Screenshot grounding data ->
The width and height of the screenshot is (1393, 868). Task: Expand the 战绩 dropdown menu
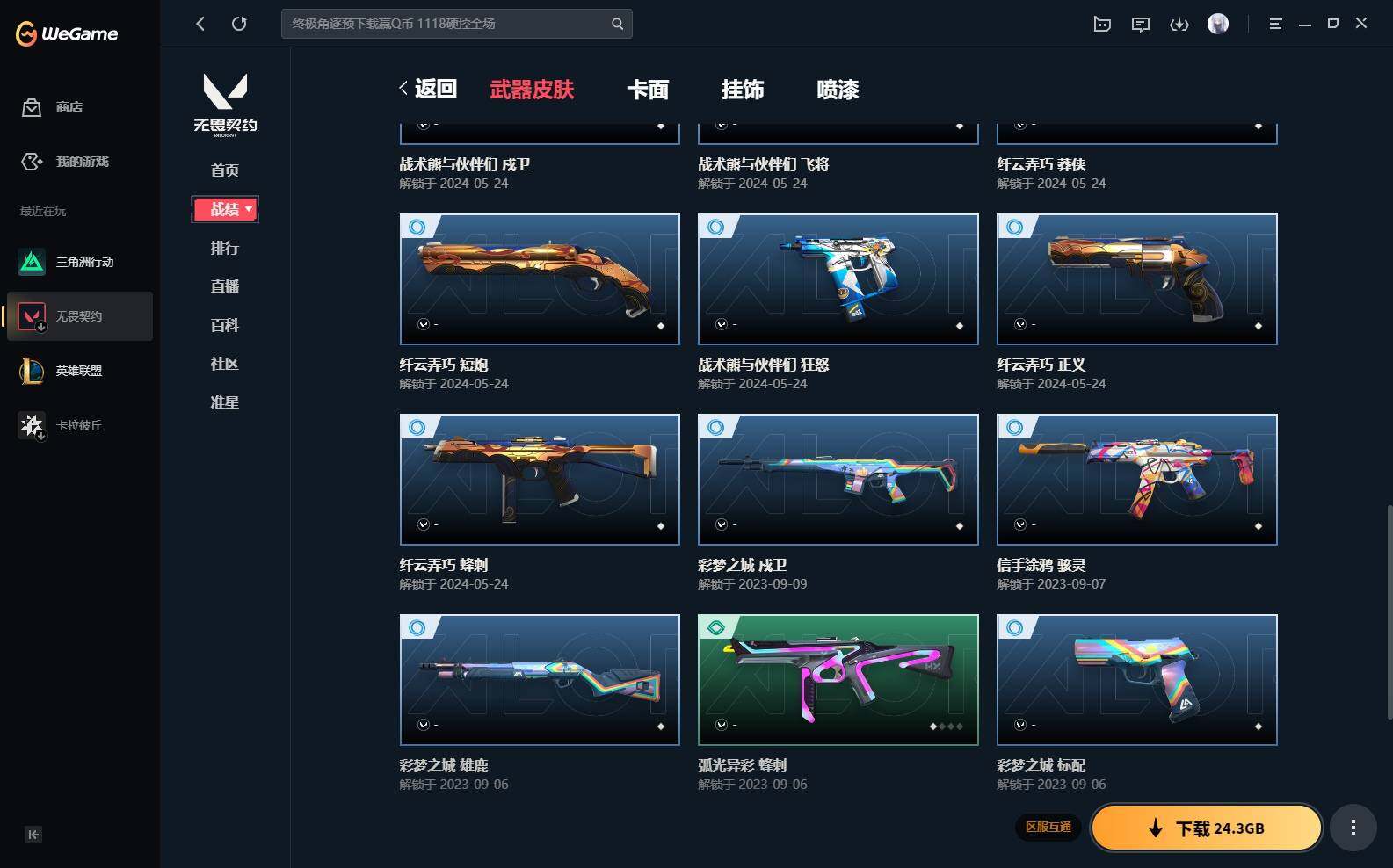click(x=225, y=209)
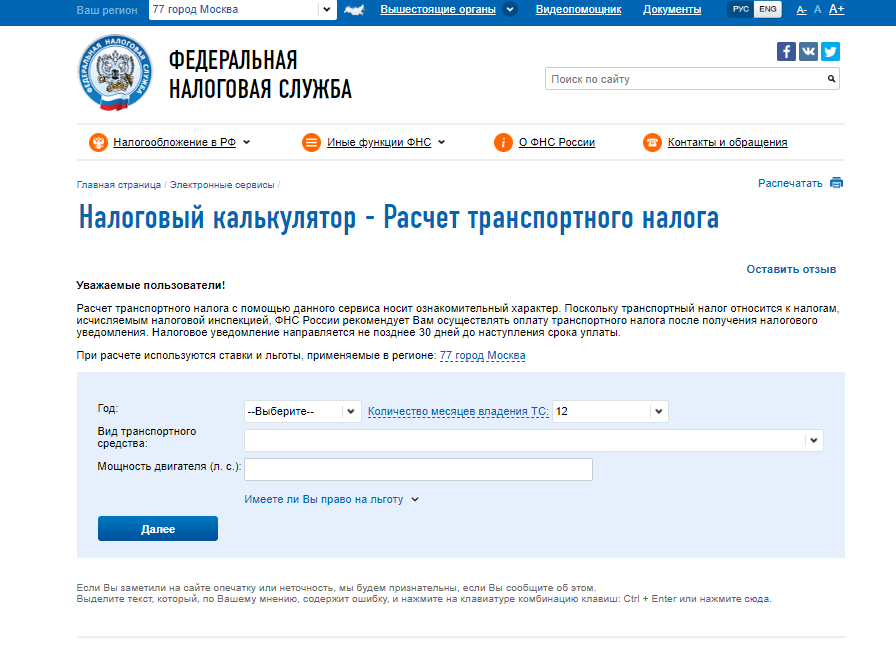The width and height of the screenshot is (896, 646).
Task: Click the search magnifier icon
Action: (x=831, y=79)
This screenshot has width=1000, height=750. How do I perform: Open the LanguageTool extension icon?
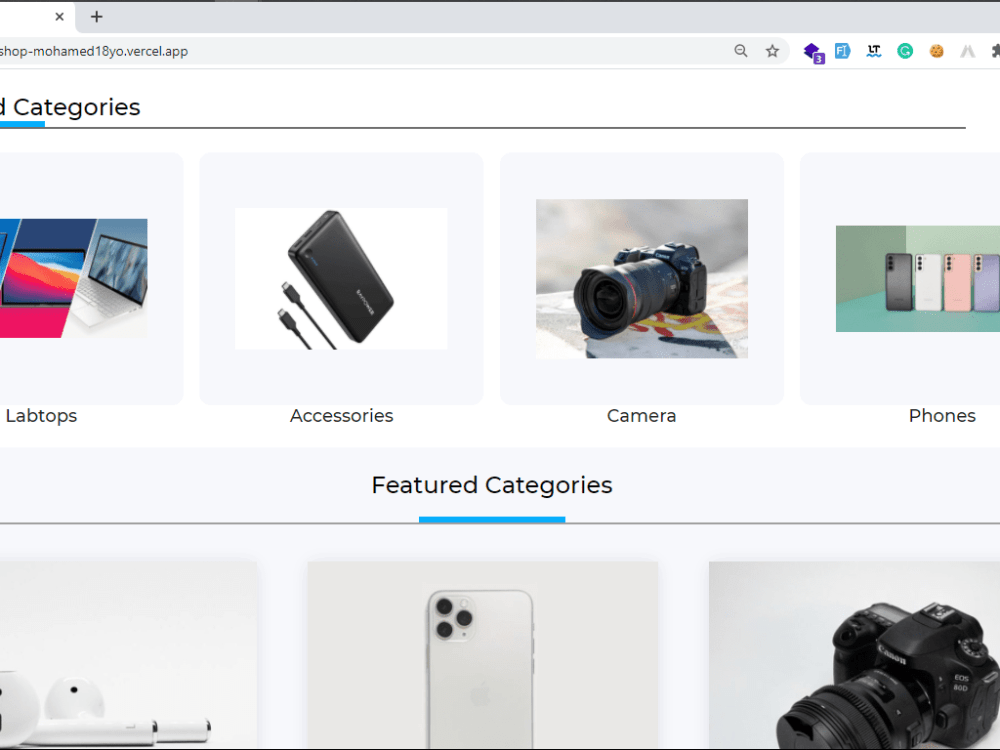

Problem description -> A faithful copy of every record is needed here. Leave the images out of it.

Answer area ->
The width and height of the screenshot is (1393, 868). Task: Expand the 战绩 dropdown menu
click(x=225, y=209)
The width and height of the screenshot is (896, 646).
Task: Click the search magnifier icon
Action: (x=831, y=79)
This screenshot has width=1000, height=750. How do I perform: Open the LanguageTool extension icon?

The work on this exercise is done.